Tuesday, March 29, 2011

Strangers on a Train: RIP Farley Granger

Farley Granger (1925-2011)
Sixty years ago, Farley Granger blessed us with what is probably his most famous and memorable role, that of the innocent stranger to Robert Walker's psychotic stranger who met each other on a train in Alfred Hitchcock's 1951 thriller   aptly titled   Strangers on a Train.  Though one must admit, Walker walks away with the film, Granger nevertheless mastered the stoic hero role with grace and precision.  It's the sort of invisible role which Christian Bale praised Mark Walhberg for doing in The Fighter, and that Bale himself has done numerous times.  In Hollywood, unfortunately, such strong roles aren't given much praise, but Granger never seemed to bore of them.

Granger with the
Master of Suspense
It's certainly sad when a celebrity dies, sadder more when most general film-goers don't know the name.  But I find whenever a star like Granger passes, it reminds me how much quality work they've done, and I inevitably begin returning to their work and discovering hidden gems.  I can only hope I get the opportunity to do this with Granger (I've embarrassingly never seen the likes of Rope or Senso, but now they've turned into priorities).

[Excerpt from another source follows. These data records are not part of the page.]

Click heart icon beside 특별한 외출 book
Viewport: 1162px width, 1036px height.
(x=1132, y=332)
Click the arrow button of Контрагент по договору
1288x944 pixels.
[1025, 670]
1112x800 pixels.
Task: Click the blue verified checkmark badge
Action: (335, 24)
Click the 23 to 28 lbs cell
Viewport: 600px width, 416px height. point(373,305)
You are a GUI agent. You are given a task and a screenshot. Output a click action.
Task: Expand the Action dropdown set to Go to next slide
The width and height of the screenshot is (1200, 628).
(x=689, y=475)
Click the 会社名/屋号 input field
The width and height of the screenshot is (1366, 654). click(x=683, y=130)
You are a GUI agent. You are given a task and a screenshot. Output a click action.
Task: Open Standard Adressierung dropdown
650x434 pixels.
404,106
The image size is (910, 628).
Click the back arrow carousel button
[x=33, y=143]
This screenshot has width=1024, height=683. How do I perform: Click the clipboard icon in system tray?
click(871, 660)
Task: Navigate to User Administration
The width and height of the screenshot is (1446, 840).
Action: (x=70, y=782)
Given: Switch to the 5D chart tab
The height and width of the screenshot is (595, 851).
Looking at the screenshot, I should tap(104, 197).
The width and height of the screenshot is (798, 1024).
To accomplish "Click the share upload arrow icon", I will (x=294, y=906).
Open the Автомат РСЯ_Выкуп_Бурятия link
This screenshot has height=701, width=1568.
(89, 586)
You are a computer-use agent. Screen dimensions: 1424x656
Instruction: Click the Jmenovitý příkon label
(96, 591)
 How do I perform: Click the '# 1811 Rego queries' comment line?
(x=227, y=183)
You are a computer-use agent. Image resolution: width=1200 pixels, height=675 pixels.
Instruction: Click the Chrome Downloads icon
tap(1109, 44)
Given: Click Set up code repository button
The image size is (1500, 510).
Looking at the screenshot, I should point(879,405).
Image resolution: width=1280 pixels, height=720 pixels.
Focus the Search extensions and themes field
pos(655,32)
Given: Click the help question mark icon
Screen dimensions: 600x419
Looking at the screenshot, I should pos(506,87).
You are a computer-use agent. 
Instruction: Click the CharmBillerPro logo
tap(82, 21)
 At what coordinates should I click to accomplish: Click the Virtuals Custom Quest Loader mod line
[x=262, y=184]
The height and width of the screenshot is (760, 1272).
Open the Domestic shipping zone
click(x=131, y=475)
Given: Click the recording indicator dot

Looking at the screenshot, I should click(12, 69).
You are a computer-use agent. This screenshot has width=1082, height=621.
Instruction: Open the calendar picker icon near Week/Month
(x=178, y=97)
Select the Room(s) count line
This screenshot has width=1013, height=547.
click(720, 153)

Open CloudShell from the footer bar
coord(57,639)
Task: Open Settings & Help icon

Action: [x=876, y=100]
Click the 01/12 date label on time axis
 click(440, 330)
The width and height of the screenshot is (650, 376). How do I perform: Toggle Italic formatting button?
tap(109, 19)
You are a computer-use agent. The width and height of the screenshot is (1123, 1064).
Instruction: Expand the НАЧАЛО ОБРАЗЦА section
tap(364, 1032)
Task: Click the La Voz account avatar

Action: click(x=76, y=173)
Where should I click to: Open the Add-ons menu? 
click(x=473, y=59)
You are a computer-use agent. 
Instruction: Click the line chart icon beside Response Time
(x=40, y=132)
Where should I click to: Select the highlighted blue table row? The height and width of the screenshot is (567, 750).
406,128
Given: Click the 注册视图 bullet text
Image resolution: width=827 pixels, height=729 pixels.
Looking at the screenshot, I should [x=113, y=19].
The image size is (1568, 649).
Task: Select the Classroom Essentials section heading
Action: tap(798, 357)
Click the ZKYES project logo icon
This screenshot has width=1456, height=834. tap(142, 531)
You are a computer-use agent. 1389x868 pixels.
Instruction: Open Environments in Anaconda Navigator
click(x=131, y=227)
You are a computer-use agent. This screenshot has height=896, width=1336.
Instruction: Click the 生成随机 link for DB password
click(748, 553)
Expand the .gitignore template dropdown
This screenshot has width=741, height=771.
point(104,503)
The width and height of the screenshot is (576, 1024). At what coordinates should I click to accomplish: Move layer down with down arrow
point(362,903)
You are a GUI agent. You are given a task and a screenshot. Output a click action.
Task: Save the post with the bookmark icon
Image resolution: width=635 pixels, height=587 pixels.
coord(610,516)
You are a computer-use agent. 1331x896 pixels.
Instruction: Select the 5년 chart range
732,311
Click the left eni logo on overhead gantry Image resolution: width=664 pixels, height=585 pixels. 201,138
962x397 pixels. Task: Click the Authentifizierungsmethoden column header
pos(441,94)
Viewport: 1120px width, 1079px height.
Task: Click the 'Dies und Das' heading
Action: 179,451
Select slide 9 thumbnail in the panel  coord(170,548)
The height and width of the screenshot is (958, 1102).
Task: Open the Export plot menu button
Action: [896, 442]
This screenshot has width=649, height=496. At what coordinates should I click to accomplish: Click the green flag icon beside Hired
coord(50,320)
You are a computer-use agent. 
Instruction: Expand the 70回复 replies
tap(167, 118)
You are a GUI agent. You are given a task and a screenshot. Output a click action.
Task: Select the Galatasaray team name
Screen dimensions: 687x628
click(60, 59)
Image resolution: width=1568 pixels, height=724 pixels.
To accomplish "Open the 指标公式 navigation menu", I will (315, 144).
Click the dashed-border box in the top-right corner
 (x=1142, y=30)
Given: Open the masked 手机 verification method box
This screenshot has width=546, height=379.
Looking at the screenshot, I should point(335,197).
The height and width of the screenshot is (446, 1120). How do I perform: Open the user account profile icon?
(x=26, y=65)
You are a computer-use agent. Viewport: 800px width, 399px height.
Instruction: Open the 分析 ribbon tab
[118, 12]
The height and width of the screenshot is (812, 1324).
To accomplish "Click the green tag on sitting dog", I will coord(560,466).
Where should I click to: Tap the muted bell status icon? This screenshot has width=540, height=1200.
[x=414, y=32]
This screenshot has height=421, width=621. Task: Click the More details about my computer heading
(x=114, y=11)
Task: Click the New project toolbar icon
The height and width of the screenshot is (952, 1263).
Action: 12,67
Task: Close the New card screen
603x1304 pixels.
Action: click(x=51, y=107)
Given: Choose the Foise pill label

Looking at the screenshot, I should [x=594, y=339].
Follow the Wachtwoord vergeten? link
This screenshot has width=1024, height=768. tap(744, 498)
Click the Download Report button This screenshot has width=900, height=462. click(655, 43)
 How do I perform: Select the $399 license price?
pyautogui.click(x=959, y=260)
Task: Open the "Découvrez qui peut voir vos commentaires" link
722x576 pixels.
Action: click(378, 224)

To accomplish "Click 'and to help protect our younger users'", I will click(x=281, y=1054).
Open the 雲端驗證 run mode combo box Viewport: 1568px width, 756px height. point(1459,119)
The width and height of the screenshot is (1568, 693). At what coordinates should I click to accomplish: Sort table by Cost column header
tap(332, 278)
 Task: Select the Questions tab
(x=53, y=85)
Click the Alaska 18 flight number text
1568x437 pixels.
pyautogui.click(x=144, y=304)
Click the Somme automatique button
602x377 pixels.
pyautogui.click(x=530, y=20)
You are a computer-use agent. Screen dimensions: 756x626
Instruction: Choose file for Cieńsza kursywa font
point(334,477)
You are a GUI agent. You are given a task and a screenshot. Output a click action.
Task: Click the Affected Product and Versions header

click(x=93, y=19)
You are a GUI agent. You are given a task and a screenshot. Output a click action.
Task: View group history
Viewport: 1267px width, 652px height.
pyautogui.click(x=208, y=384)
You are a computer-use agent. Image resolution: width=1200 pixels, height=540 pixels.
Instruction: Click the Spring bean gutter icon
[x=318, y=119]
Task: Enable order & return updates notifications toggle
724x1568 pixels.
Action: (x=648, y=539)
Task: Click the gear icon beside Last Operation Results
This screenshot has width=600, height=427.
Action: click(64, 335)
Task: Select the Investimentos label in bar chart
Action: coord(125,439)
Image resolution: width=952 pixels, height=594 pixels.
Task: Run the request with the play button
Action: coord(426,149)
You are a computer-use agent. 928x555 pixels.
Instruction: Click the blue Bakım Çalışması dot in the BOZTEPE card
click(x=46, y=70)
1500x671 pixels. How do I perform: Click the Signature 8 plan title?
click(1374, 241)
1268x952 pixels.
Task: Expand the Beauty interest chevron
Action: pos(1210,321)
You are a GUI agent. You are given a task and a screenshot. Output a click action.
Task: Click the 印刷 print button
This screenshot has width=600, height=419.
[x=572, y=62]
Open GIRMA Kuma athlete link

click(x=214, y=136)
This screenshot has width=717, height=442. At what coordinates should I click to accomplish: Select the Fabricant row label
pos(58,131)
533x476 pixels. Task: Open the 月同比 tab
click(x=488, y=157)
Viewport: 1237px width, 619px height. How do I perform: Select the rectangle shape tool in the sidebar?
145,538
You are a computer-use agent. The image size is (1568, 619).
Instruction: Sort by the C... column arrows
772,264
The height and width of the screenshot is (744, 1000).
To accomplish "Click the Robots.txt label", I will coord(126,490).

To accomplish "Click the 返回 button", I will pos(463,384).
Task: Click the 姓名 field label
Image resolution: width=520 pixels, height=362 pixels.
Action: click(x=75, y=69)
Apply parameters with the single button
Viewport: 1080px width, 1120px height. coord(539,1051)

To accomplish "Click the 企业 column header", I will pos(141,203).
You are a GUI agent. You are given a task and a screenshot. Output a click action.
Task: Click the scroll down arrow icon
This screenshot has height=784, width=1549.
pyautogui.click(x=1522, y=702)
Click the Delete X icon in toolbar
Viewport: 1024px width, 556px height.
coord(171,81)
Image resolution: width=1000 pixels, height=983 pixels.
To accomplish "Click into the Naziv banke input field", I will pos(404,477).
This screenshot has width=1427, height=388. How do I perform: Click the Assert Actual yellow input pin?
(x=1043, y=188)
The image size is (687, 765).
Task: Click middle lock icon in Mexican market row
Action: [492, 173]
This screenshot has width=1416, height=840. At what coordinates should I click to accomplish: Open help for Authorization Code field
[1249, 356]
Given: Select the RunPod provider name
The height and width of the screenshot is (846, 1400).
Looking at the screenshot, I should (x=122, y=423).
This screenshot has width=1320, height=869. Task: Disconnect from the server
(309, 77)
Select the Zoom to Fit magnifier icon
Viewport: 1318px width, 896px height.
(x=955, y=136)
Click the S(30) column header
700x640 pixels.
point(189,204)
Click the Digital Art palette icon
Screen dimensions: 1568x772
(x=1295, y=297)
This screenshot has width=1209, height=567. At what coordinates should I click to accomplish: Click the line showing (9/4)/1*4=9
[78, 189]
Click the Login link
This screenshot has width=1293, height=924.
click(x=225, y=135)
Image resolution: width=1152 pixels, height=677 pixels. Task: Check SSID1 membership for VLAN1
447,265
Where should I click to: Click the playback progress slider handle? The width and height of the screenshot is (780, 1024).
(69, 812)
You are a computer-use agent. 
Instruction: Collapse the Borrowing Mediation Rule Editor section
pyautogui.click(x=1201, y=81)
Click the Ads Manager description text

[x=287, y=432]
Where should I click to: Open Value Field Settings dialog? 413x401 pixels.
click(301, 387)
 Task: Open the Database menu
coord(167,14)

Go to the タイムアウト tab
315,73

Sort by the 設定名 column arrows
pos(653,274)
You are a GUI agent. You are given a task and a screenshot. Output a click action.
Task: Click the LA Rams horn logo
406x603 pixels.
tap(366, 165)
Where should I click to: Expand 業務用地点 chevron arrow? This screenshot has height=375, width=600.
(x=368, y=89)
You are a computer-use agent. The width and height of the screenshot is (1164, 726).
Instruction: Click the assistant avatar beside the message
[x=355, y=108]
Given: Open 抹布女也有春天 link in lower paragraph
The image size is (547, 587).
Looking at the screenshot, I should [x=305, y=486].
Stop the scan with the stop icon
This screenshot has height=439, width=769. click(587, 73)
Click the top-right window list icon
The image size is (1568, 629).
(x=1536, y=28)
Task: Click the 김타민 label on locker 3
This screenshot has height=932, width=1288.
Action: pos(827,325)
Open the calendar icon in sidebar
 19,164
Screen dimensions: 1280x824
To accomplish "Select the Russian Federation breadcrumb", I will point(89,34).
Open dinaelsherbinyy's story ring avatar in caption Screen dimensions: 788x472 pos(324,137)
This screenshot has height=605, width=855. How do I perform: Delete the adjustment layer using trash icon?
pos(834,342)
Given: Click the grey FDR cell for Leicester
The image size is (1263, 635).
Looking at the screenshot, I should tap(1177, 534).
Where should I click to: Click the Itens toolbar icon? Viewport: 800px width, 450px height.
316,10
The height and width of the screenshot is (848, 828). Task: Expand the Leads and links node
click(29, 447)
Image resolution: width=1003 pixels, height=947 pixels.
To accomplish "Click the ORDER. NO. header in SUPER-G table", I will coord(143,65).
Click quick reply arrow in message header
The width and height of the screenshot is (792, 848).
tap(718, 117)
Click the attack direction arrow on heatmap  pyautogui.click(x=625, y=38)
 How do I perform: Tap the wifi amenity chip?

If anything, maybe Granger's passing will get people to discover his work, and especially Strangers on a Train, which is far and away one of Hitchcock's most underrated works (sure, people recognize it, but sadly not on the level of Psycho, Vertigo, Rear Window, Rebecca, or North by Northwest).  It's a brilliant film, his most suspenseful and complete with a circus-inspired climax only rivaled in the Hitchcock cannon to Vera Miles de-wigging a rotting corpse.